What Cook does with his hands is unimportant. And I don't know why Cook flashes the two-fingered sign. Maybe it's a habit he does without thinking. (Apple didn't respond to a request for comment.)

But hey, it's a summer Friday and the world is burning. Why not hash over a tiny, low-stakes mystery about Apple's CEO?

Going deeper, Cook's repeated two-finger salute adds a dose of humanity to one of the world's most powerful business leaders.

When well-known people have romantic troubles, wait in line at Starbucks or lean on verbal or gestural habits, it makes them a little more relatable. Stars, they're just like us.

A short history of the V sign
The index and middle fingers raised in a V sign has a long and varied track record.
The British leader Winston Churchill used it to rally his country to win World War II. Americans opposed to the Vietnam War used the gesture as an antiwar symbol in the 1960s and beyond.
It has been used by authoritarian leaders including former president of the Philippines Ferdinand Marcos. (His son, the current president Ferdinand "Bongbong" Marcos Jr., flashes the V sign, too.)
It's also been used as a symbol against dictators, including by people protesting regimes in Iran and Egypt.
K-pop stars flash the V sign to paparazzi. Beyonc has posed giving the peace sign, too.
Laura Miller, a specialist in Japanese culture and linguistic anthropology at the University of Missouri at St. Louis, said the contemporary practice of making the V sign when posing for photographs originated with young women in Japan starting in the 1980s.
The two-fingered gesture is now so common in East Asia that "it is stripped of any specific meaning and is simply the nonverbal equivalent of saying 'cheese,'" Miller said.
Giving the peace sign might be the only thing that the buttoned-up Apple CEO has in common with K-pop celebrities.

Is Cook's habit a security threat?

Some cybersecurity experts have warned that hackers can re-create people's fingerprints from photos.

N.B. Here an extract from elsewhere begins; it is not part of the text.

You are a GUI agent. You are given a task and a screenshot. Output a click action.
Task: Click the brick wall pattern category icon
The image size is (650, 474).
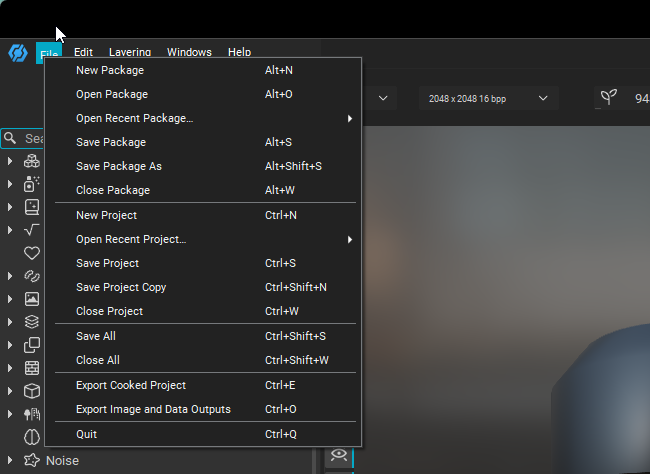(32, 368)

So might criminals use all those photos of Cook's peace digits to make replica fingers?

Chester Wisniewski, a digital security specialist with the firm Sophos, said it's plausible but too stupid to be likely.

A 50-megapixel photo of someone a few yards from the lens "could reveal a moderately detailed fingerprint," he said. "To what end? Not much."

If crooks wanted to impersonate Cook by re-creating his fingerprint to unlock an iPhone or Mac, for example, Wisniewski said they would need to have his physical phone or computer, too.

He said a duplicate fingerprint (or replica face) on their own aren't much use to bad guys.

"If I steal your iPhone and need to unlock it with your face I will probably just hold you at knife point and use the one attached to you, not make a new one," Wisniewski said.